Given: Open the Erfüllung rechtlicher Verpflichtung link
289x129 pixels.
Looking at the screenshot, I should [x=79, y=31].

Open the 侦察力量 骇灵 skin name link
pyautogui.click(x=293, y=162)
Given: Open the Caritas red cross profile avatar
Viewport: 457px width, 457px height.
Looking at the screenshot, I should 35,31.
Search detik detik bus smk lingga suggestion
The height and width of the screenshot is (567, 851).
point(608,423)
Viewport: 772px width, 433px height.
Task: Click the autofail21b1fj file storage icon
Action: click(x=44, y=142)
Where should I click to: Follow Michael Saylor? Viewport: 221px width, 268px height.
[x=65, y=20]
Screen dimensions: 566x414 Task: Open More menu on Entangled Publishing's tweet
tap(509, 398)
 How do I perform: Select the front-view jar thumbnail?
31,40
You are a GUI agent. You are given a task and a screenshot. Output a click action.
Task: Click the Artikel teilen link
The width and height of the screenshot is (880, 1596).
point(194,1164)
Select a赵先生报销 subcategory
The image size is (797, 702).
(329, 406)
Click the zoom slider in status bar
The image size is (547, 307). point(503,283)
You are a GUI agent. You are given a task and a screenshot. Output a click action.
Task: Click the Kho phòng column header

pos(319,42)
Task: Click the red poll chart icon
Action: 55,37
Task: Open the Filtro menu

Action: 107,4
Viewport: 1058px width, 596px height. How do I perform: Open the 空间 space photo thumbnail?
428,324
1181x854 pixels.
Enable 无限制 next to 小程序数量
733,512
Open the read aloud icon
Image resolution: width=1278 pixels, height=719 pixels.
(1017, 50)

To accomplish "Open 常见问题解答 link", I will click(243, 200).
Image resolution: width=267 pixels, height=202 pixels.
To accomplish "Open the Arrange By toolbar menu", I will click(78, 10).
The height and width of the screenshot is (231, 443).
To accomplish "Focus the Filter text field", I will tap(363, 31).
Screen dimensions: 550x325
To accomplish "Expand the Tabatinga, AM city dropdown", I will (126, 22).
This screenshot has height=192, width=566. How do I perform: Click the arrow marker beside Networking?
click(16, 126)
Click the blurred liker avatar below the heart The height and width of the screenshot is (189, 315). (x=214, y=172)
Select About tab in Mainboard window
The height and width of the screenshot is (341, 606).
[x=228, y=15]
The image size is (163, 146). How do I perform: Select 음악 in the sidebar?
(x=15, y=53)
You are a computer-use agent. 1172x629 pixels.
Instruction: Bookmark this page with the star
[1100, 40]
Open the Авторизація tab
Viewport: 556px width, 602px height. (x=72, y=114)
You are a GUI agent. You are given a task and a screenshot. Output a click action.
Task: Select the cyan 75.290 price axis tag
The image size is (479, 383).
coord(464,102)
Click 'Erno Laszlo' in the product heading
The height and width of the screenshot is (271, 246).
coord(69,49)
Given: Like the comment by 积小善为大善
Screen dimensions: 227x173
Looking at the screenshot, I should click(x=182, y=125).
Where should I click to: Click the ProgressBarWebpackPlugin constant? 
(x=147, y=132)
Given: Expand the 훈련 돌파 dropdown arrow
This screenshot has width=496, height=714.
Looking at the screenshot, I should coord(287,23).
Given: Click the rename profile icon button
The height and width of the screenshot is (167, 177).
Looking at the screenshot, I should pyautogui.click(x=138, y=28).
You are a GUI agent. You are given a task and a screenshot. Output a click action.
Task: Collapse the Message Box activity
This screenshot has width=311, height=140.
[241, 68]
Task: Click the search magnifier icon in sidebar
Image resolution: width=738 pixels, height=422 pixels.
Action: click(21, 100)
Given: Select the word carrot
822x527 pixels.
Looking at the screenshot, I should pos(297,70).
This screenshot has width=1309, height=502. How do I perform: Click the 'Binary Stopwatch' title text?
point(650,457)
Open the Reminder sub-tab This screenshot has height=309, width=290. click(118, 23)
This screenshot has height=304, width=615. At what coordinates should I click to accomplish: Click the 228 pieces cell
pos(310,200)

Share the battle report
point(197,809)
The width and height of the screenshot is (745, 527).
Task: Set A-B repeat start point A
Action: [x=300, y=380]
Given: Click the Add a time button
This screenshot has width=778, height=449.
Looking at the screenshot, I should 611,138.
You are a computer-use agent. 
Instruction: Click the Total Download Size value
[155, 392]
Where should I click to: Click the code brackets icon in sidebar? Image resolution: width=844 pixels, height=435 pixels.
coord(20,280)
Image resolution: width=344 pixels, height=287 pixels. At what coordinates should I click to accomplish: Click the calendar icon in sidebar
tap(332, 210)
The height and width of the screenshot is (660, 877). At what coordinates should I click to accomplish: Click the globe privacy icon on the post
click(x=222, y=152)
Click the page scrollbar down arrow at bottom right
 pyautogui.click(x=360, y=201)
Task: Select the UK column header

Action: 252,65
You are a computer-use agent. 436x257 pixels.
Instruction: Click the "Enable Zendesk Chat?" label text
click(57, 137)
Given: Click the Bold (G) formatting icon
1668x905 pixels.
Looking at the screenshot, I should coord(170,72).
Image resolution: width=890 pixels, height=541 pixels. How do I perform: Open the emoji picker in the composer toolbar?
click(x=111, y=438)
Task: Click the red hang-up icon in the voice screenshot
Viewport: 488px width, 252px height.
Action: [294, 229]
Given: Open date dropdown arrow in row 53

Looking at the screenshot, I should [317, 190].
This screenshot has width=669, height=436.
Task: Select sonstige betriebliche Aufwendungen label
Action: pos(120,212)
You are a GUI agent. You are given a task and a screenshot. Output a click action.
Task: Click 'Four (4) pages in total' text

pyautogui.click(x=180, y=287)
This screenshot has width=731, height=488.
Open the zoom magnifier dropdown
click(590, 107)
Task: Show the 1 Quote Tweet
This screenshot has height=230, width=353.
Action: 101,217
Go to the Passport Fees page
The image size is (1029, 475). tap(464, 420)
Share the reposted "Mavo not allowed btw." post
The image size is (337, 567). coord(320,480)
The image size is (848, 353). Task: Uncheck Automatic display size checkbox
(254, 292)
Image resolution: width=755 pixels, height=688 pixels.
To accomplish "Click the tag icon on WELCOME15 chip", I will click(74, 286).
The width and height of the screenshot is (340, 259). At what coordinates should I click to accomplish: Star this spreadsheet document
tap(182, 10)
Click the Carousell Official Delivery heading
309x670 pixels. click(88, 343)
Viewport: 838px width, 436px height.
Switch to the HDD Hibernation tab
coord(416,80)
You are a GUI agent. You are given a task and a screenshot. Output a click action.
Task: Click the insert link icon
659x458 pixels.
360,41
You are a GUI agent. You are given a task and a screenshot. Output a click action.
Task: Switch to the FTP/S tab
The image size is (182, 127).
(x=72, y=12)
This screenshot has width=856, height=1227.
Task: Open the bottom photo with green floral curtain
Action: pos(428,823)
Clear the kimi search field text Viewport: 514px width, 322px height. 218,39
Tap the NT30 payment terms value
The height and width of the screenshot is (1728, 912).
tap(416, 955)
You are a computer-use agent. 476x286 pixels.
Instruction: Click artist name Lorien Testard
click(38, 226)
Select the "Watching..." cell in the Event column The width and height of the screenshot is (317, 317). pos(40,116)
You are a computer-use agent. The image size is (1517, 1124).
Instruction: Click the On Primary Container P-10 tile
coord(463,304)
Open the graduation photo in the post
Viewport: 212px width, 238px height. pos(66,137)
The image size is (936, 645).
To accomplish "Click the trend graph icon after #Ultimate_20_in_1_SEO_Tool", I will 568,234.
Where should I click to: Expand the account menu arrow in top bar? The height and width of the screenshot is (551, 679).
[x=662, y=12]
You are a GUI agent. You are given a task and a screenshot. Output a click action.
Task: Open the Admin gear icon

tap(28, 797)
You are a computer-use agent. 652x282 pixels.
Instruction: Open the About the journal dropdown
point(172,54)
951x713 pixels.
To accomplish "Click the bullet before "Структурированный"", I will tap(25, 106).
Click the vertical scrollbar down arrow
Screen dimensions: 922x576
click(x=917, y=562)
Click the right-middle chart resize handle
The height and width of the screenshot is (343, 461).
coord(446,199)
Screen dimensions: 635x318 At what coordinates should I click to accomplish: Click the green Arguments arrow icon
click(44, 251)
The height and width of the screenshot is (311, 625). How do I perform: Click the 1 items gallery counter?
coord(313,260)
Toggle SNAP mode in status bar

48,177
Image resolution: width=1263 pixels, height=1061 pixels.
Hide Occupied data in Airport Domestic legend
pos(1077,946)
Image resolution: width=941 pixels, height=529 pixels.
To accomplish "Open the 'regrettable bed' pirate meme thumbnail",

^^^^

## Assigned task
Extract each line from the entries above that contains the string "button".

## Expected answer
Given: Click the rename profile icon button
Given: Click the Add a time button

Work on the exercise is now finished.